Reputation: 13350
I'm parsing command sequence strings and need to convert each string into a string[] that will contain command tokens in the order that they're read.
The reason being is that these sequences are stored in a database to instruct a protocol client to carry out a certain prescribed sequence for individual distant applications. There are special tokens in these strings that I need to add to the string[] by themselves because they don't represent data being transmitted; instead they indicate blocking pauses.
The sequences do not contain delimiters. There can be any amount of special tokens found anywhere in a command sequence which is why I can't simply parse the strings with regex. Also, all of these special commands within the sequence are wrapped with ${}
Here's an example of the data that I need to parse into tokens (P1 indicates blocking pause for one second):
"some data to transmit${P1}more data here"

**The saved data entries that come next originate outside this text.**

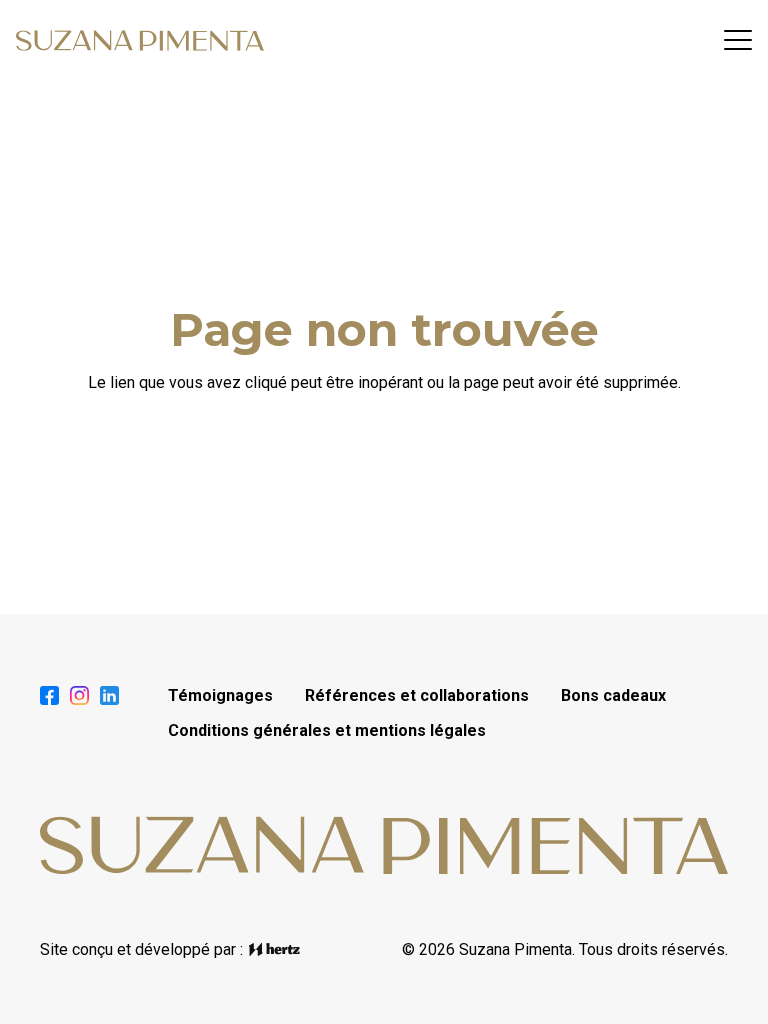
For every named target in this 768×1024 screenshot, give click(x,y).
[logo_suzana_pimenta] (140, 40)
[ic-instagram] (79, 695)
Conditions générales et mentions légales (327, 730)
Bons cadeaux (613, 695)
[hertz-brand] (274, 949)
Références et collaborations (417, 695)
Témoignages (220, 695)
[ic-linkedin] (109, 695)
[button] (738, 40)
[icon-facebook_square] (49, 695)
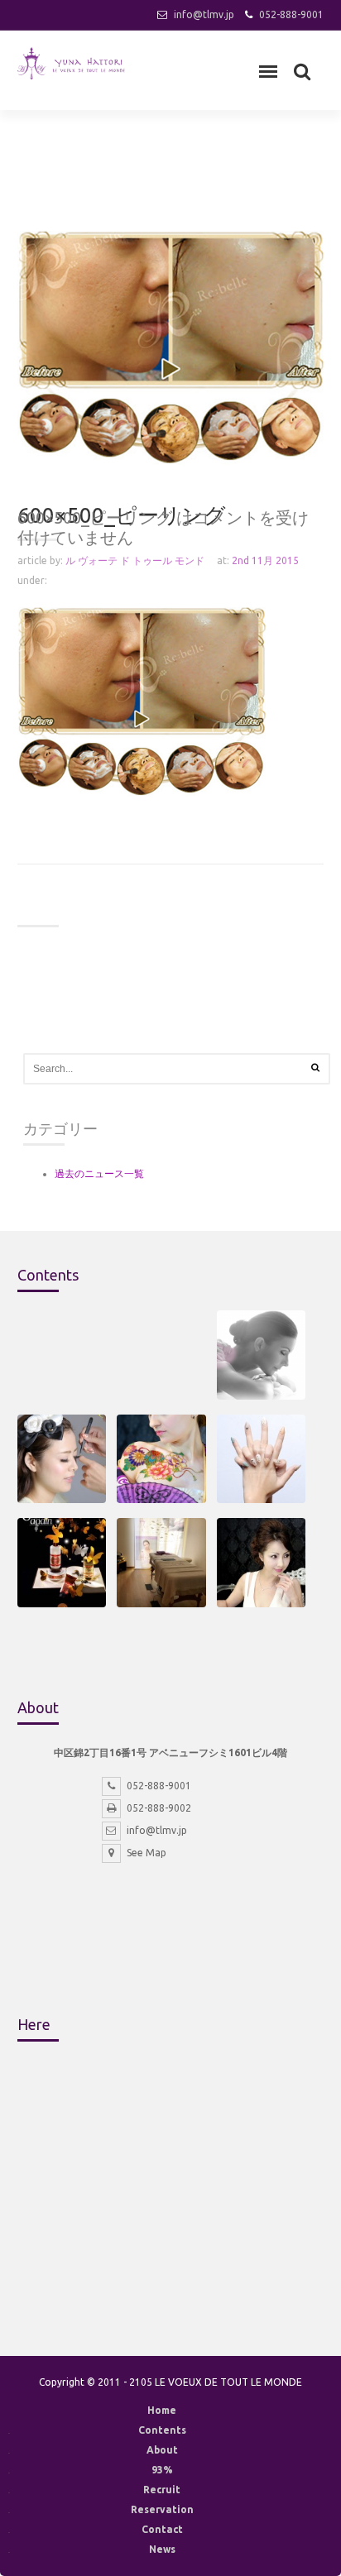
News (162, 2549)
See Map (146, 1852)
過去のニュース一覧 (99, 1173)
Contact (162, 2529)
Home (161, 2410)
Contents (162, 2430)
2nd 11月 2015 (265, 560)
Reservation (162, 2509)
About (162, 2449)
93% (162, 2469)
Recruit (161, 2489)
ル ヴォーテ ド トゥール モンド (134, 560)
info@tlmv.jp (204, 14)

Resulting array should look like this:
{ "some data to transmit", "${P1}", "more data here" }
I would think LINQ could help with this, but I'm not so sure. The only solution I can come up with would be to loop through each character until a $
is found and then detect if a special pause command is available and then parse the sequence from there using indexes.
Upvotes: 3
Views: 720
Reputation: 13350
Using a little bit of Gabe's suggestion, I've come up with a solution that does exactly what I was looking to do:
string tokenPattern = @"(\${\w{1,4}})";
string cmdSequence = "${P}test${P}${P}test${P}${Cr}";
string[] tokenized = (from token in Regex.Split(cmdSequence, tokenPattern)

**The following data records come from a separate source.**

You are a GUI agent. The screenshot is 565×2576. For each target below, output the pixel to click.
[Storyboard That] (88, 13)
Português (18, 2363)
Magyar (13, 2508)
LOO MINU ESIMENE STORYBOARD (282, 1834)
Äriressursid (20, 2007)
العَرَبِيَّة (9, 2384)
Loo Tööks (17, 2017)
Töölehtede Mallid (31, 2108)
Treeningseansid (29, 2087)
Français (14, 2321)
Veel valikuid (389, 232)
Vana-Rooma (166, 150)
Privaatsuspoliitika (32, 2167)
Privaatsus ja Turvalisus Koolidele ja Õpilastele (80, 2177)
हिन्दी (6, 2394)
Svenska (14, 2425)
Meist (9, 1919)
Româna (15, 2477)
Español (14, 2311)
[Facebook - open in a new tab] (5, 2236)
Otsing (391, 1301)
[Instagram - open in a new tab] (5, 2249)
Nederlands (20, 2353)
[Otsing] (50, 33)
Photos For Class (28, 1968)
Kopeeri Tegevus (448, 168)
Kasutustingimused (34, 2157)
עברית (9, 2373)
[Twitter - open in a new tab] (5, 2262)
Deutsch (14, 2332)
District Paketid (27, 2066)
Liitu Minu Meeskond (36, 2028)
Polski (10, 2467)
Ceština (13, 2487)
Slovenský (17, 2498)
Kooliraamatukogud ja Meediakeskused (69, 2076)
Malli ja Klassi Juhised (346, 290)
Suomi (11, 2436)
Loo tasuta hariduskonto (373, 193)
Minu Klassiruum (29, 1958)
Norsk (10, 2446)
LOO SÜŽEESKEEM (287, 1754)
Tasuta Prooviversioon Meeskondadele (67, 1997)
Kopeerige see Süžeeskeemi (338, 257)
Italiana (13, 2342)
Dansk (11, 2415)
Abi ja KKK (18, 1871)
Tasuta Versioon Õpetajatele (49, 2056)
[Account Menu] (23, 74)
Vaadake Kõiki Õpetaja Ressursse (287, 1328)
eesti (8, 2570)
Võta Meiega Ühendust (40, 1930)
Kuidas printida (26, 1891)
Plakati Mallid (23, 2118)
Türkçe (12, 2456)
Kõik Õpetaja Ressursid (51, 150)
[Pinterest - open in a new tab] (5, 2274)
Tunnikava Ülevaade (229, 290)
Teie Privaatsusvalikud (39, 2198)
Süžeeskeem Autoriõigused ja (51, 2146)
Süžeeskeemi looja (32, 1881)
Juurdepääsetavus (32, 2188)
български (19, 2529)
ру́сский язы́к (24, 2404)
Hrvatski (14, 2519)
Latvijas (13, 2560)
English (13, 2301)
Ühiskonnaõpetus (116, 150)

where token != string.Empty
select token).ToArray();
With the command sequence in the above example, the array contains this:
{ "${P}", "test", "${P}", "${P}", "test", "${P}", "${Cr}"}
Upvotes: 0
Reputation: 86718
One option is to use Regex.Split(str, @"(\${.*?})")
and ignore the empty strings that you get when you have two special tokens next to each other.
Perhaps Regex.Split(str, @"(\${.*?})").Where(s => s != "")
is what you want.
Upvotes: 2
Reputation: 14223
Alright, so as was mentioned in the comments, I suggest you read about lexers. They have the power to do everything and more of what you described.
Since your requirements are so simple, I'll say that it is not too difficult to write the lexer by hand. Here's some pseudocode that could do it.
IEnumerable<string> tokenize(string str) {
var result = new List<string>();
int pos = -1;
int state = 0;
int temp = -1;
while( ++pos < str.Length ) {
switch(state) {
case 0:
if( str[pos] == "$" ) { state = 1; temp = pos; }
break;
case 1:
if( str[pos] == "{" ) { state = 2; } else { state = 0; }
break;
case 2:
if( str[pos] == "}" } {
state = 0;
result.Add( str.Substring(0, temp) );
result.Add( str.Substring(temp, pos) );
str = str.Substring(pos);
pos = -1;
}
break;
}
}
if( str != "" ) {
result.Add(str);
}
return result;
}
Or something like that. I usually get the parameters of Substring
wrong on the first try, but that's the general idea.
You can get a much more powerful (and easier to read) lexer by using something like ANTLR.
Upvotes: 1